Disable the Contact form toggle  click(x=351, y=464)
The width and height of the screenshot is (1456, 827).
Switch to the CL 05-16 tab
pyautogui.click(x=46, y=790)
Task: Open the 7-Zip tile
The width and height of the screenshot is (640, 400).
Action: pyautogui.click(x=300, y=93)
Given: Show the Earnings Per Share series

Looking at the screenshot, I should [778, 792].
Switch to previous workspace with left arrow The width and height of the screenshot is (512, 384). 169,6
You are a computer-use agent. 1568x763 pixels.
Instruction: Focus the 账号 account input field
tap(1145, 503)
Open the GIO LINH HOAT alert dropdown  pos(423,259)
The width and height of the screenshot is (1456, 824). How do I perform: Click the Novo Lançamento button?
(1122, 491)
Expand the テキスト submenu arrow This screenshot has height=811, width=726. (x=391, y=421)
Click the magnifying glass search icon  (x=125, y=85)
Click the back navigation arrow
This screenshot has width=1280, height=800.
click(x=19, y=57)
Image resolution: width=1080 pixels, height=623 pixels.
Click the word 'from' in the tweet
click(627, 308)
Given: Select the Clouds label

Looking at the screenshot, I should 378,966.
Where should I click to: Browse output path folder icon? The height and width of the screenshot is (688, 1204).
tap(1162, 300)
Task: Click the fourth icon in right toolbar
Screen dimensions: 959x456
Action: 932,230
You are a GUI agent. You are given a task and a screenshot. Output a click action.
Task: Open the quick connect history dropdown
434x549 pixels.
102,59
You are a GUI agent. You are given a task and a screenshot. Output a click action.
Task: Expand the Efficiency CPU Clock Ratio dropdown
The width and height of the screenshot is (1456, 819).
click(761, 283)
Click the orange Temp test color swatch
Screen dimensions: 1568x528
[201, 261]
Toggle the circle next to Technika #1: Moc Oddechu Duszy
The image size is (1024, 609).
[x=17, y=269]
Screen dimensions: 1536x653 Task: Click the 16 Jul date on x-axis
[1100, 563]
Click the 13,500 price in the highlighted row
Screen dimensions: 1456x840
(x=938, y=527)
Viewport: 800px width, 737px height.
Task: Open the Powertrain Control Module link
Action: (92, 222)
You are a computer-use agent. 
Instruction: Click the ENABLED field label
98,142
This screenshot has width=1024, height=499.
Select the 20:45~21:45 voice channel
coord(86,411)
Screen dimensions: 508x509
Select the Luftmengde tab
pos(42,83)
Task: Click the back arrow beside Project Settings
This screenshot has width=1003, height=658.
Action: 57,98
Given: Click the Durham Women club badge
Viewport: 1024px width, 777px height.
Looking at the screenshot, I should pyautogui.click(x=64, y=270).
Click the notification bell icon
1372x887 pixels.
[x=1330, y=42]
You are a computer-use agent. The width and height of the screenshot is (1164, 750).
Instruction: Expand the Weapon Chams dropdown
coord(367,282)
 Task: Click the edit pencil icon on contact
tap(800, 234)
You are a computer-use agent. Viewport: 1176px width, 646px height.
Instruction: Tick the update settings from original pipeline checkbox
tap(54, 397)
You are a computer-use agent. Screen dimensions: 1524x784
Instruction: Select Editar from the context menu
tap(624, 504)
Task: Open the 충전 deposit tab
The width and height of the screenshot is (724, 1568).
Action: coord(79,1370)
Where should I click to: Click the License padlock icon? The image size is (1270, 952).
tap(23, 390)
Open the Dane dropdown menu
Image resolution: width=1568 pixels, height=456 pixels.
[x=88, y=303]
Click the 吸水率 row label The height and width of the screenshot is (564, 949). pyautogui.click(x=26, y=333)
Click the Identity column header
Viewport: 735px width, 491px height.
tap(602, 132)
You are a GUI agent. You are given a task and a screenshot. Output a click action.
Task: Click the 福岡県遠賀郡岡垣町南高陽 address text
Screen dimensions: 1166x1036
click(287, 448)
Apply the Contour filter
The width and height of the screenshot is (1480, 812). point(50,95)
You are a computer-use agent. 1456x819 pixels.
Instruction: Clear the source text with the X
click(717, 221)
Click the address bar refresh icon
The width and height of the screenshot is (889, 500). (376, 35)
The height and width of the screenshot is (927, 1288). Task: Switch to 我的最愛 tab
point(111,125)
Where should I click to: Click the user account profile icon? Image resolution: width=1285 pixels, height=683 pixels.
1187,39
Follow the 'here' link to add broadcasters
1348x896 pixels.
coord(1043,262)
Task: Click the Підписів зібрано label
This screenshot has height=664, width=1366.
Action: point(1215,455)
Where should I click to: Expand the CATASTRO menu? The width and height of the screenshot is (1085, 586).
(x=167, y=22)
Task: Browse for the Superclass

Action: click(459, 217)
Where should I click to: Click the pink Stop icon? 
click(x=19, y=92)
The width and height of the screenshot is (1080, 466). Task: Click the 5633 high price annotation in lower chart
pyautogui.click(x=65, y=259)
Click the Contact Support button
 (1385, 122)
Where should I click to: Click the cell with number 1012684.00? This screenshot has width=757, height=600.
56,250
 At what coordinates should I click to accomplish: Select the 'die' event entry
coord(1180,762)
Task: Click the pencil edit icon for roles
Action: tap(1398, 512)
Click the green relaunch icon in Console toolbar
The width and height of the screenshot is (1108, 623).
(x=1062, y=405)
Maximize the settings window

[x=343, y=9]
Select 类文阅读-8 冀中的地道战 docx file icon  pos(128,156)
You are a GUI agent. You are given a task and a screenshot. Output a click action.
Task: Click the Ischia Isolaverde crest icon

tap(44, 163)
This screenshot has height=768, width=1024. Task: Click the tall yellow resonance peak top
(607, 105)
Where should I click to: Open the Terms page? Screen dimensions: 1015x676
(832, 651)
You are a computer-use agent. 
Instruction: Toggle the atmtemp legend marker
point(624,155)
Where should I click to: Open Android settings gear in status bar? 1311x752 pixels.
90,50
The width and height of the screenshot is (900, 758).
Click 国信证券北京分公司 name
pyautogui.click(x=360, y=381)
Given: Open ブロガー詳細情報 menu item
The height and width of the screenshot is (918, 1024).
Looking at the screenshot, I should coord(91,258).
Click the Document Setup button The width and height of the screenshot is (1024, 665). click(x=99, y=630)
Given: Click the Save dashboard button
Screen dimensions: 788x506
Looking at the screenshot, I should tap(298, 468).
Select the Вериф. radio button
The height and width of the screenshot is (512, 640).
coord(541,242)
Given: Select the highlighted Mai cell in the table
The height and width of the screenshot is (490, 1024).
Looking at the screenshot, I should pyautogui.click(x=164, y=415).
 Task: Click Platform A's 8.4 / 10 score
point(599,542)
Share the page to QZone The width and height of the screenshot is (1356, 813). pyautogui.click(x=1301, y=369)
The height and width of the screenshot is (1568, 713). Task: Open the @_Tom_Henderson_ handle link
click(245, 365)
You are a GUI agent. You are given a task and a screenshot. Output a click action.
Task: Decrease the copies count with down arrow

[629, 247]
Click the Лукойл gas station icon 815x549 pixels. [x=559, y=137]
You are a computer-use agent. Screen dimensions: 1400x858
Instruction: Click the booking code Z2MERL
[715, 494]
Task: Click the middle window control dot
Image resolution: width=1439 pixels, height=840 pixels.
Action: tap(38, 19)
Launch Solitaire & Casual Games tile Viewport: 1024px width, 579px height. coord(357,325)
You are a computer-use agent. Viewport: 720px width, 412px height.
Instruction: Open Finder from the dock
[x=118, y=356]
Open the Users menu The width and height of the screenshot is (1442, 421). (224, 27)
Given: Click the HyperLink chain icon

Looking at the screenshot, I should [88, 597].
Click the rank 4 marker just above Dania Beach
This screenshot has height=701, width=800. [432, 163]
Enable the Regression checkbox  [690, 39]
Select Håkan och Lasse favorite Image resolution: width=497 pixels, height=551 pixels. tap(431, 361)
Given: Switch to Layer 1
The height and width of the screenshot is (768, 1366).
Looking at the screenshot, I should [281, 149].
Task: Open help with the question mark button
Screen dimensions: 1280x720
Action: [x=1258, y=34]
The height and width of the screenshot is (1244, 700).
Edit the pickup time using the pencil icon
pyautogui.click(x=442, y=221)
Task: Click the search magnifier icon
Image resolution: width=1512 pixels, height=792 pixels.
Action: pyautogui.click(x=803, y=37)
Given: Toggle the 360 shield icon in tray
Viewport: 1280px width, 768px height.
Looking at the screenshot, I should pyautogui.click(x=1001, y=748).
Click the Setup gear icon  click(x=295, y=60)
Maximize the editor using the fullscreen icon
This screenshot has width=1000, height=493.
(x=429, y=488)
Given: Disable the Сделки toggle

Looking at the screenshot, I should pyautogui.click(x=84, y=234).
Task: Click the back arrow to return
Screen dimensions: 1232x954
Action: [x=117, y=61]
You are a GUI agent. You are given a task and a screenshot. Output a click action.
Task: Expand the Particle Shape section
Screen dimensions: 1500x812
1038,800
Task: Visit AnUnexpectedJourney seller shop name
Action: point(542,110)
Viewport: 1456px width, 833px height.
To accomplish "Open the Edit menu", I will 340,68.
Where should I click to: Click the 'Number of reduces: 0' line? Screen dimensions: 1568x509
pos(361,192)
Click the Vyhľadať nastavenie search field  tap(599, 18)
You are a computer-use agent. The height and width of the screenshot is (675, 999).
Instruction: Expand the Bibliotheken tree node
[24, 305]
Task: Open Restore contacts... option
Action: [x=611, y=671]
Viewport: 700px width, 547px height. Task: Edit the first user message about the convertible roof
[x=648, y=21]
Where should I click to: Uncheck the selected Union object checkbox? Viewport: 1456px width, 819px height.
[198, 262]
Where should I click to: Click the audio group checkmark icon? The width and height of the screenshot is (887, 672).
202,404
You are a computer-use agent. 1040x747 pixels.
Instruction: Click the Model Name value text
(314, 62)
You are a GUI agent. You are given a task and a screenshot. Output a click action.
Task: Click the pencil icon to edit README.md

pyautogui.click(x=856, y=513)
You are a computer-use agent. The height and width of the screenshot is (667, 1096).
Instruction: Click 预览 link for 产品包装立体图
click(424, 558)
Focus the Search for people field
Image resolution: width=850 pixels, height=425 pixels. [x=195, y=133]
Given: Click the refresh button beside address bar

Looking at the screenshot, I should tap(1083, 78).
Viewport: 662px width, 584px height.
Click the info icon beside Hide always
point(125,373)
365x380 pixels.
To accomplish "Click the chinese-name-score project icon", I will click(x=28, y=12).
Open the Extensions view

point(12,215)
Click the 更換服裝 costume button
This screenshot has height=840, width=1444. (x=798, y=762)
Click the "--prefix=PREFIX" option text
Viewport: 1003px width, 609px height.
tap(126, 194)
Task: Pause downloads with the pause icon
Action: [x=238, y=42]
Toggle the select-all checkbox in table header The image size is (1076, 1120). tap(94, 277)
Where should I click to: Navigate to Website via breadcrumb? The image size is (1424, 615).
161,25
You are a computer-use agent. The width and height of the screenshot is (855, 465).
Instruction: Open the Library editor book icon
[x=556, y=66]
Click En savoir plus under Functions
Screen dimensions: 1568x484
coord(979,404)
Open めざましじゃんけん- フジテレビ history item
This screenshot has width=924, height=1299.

━━━━━━━━

▸ Short exercise:
Rewrite the part of the lines above that opens with the line containing "Where should I click to: Click the pink" and closes with the line containing "(1385, 122)", keeping the requests. Multiply every coordinate in the answers by 2.35 and round each result to a whole number, rounding halves up.

▸ Solution to the exercise:
Where should I click to: Click the pink Stop icon? 
click(x=45, y=216)
The width and height of the screenshot is (1080, 466). Task: Click the 5633 high price annotation in lower chart
pyautogui.click(x=153, y=609)
Click the Contact Support button
 (3255, 287)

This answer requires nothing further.